Ne pas dormir la nuit m’arrive rarement et me met dans un
drôle d’état : je me sens fautive et ai envie que personne ne s’aperçoive
que je ne dors pas, comme enfant, je me cachai au fond de mon lit en simulant
un profond sommeil, dès que ma mère s’approchait.
Nous grandissons si peu, Thoams !
À Mertola, il y a trois magasins tenus par des Chinois.
Magasins fouillis, tristes et abondants en couleurs vives
et laides.
Le miracle de ce petit enfant chinois aux cheveux noirs
bien coupés dormant tranquillement enroulé dans un tissu rose efface la laideur
de ce qui l’entoure.
Je me demande comment vivent ces familles chinoises, ici,
au sud de l’Alentejo.
À Montalegre, dans le Tras-os-Montes, même chose.

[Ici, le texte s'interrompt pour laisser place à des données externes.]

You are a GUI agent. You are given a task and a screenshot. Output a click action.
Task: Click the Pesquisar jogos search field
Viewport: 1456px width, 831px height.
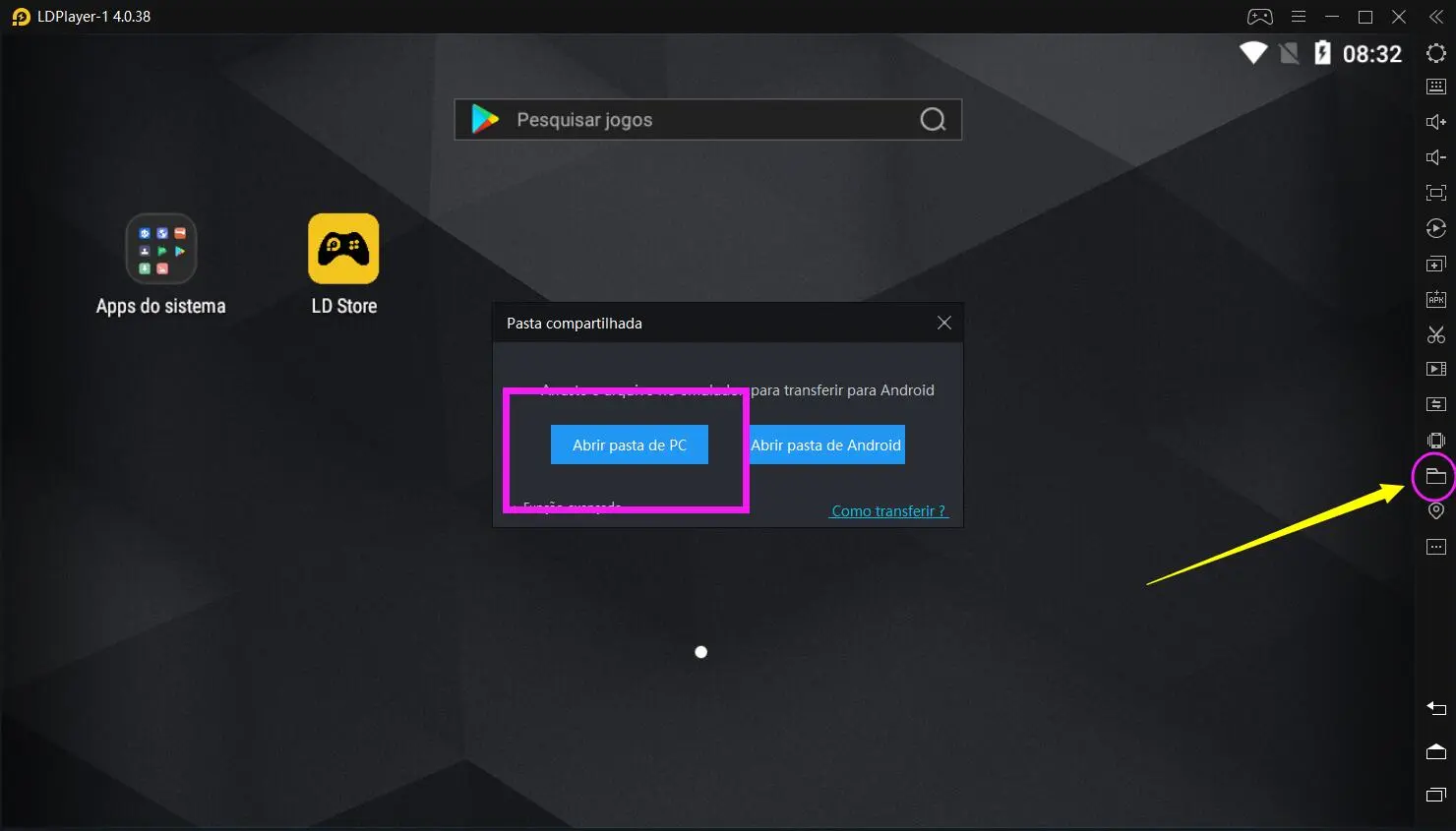[x=707, y=120]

Vendant toute sorte de choses utiles et inutiles,
fabriquées ici et ailleurs.
Au Nord, avec la neige et le froid.
Au Sud, avec l’extrême chaleur de l’été alentejan.
Plus loin dans la journée, en compagnie de Gabrielle, nous
avons rencontré l’horreur industrielle, la pollution durable et le travail des
mineurs de Sao Domingos. Un dimanche comme les autres, avec chasseurs,
visiteurs des installations abandonnées, la mine à ciel ouvert dont les eaux
empoisonnées réfléchissent le ciel. Beauté de la catastrophe. Tout s’est arrêté
en 1965 même si la catastrophe continue sans les mineurs qui ont payé cher pour
l’extraction de la pyrite, du cuivre et du soufre. La personne qui nous sert de
guide nous explique que ce sont des ingénieurs et une compagnie anglaise qui
ont exploité les gisements connus depuis l’Antiquité.Cette femme est impressionnante de savoir et de gentillesse. Elle répète souvent en français à notre intention: comprenez-moi.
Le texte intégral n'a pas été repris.